O preconceito básico nesta matéria é o de que a dialética atinge apenas um resultado negativo, o que vamos agora tornar claro. A primeira coisa a notar acerca da forma em que a dialética se manifesta habitualmente é que tanto a própria dialética como o que dela resulta dizem respeito ao objeto previamente situado e ao conhecimento subjetivo, e que ela declara ambos anulados, mas que, por outro lado, as determinações que surgem num terceiro ponto permanecem intocadas e são assumidas como válidas para si mesmas. A filosofia de Kant teve o mérito infinito de chamar a atenção para este processo não-crítico, e de ter pura e simplesmente dado o aceno para uma restauração da Lógica e da Dialética, no sentido de uma consideração das determinações do pensamento (Denkbestimmungen). O objeto, tal como é, sem o ato de pensar e sem um conceito, é simplesmente uma representação ou mesmo um nome; é nas determinações do pensamento e do conceito (Denk-und Begriffbestimmungen) que ele é o que é. Na verdade, trata-se apenas delas: elas são o verdadeiro objeto e conteúdo da razão, de tal modo que o que se entende por estas palavras objeto e conteúdo como sendo diferenciado delas, não tem valor senão nelas e através delas. Por isso, não é culpa de um objeto ou de um conhecimento quando a sua estrutura ou uma ligação externa os faz mostrarem-se dialécticos.
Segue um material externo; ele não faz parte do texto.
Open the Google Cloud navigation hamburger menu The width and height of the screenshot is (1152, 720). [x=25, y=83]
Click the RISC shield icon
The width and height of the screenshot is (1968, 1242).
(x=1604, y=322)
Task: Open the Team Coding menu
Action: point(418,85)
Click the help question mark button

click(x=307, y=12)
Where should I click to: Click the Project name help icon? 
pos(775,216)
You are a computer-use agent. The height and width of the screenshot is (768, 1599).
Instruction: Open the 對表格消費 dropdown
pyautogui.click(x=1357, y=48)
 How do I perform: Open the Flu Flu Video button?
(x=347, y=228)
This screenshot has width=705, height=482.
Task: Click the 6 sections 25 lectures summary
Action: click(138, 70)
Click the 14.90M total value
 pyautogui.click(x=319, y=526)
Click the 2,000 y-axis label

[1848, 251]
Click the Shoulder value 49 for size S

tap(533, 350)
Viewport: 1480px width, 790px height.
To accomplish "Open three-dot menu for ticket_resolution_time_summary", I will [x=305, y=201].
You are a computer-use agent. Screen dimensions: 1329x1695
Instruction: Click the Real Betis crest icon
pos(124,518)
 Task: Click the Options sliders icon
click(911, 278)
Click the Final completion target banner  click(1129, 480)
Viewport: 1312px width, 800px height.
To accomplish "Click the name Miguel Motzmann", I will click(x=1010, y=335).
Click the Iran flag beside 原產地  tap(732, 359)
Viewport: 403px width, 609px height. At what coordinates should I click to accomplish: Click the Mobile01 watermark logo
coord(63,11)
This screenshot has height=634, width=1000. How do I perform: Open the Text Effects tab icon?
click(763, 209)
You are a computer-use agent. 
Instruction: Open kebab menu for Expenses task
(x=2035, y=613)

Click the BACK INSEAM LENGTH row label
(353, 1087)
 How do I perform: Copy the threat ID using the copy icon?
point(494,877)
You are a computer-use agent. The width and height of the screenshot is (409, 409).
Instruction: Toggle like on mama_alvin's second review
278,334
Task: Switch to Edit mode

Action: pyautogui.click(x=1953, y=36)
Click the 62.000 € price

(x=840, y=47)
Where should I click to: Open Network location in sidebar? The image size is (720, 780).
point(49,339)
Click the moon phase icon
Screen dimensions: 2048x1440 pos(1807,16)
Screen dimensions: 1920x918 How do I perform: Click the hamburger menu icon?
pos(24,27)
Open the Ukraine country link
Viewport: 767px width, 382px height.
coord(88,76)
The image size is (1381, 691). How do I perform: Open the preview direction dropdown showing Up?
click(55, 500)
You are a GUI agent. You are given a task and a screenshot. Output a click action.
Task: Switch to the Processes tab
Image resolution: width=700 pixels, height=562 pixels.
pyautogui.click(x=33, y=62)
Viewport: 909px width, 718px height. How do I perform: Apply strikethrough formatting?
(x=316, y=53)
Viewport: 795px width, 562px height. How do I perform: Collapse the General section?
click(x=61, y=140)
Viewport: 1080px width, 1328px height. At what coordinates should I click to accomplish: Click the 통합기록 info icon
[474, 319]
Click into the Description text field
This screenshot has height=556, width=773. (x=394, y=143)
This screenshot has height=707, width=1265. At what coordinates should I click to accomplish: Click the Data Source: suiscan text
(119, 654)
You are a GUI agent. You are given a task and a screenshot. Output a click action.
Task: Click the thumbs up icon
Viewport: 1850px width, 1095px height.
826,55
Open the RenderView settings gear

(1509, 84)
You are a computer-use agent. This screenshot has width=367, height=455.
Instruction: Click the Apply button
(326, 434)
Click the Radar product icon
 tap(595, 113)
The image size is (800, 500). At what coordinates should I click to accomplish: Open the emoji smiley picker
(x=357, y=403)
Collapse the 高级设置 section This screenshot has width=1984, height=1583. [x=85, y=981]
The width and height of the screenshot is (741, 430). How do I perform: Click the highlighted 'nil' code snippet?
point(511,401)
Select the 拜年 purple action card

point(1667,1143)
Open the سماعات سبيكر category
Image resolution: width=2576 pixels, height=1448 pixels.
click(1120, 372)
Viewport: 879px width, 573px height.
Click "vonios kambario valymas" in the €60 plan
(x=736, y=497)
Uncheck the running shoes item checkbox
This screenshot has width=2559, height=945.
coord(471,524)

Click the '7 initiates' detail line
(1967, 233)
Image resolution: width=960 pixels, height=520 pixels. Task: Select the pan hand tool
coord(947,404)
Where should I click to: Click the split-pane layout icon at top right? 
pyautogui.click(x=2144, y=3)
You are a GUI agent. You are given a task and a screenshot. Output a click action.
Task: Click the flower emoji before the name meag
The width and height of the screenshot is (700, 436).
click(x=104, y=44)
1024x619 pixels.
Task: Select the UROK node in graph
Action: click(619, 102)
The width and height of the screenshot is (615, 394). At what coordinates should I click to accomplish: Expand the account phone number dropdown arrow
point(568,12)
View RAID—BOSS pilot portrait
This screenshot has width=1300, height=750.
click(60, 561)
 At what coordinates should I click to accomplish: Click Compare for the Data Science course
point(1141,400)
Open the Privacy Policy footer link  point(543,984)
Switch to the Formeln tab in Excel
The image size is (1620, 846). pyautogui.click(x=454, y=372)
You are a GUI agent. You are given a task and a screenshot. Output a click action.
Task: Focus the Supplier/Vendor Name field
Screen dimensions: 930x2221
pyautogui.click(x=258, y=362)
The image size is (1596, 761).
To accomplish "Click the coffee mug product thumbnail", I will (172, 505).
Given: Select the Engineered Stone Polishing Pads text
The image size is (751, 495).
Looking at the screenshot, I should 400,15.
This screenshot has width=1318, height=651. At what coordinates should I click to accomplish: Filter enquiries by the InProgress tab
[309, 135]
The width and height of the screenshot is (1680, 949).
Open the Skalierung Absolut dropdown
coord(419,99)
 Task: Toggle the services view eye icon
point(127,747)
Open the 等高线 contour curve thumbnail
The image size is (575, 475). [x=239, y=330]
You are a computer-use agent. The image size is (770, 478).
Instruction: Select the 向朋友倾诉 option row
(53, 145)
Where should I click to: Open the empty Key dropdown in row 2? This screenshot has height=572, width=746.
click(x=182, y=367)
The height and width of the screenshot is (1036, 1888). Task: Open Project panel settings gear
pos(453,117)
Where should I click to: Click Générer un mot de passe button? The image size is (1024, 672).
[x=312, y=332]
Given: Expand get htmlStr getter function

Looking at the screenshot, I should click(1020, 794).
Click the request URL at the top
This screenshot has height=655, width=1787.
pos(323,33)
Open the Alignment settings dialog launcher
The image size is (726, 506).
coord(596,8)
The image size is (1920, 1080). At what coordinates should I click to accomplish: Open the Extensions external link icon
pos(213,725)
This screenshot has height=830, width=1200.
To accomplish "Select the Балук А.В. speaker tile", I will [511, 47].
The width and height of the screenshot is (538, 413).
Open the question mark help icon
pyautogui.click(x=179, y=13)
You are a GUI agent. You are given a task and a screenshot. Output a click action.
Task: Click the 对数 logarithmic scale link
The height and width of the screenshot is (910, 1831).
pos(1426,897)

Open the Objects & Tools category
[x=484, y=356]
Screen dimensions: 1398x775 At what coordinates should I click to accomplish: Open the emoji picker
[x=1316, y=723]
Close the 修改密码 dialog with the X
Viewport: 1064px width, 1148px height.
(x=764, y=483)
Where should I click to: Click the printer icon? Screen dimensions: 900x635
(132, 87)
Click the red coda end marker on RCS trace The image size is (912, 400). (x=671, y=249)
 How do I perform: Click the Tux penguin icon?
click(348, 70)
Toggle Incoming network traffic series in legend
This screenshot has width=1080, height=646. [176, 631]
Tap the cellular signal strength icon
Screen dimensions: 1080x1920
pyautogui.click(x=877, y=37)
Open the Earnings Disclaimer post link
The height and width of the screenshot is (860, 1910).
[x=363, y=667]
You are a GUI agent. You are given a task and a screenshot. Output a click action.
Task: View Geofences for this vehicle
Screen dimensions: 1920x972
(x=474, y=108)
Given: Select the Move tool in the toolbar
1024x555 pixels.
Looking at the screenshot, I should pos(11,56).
Um e outro são assim representados como um sujeito no qual as determinações são trazidas sob a forma de predicados, propriedades ou generalidades independentes, de tal modo que são postas em relações e contradições dialécticas, de modo a serem firmes e válidas para si próprias apenas devido à ligação externa e contingente… É assim que todas as oposições consideradas como fixas — aquelas, por exemplo, do finito e do infinito, do particular e do universal — não são contraditórias em virtude de uma conexão externa; elas são, como a consideração da sua natureza mostrou, antes, em si mesmas, a passagem (das Übergehen); a Síntese e o Sujeito, nos quais elas emergem, são o produto da própria reflexão do conceito.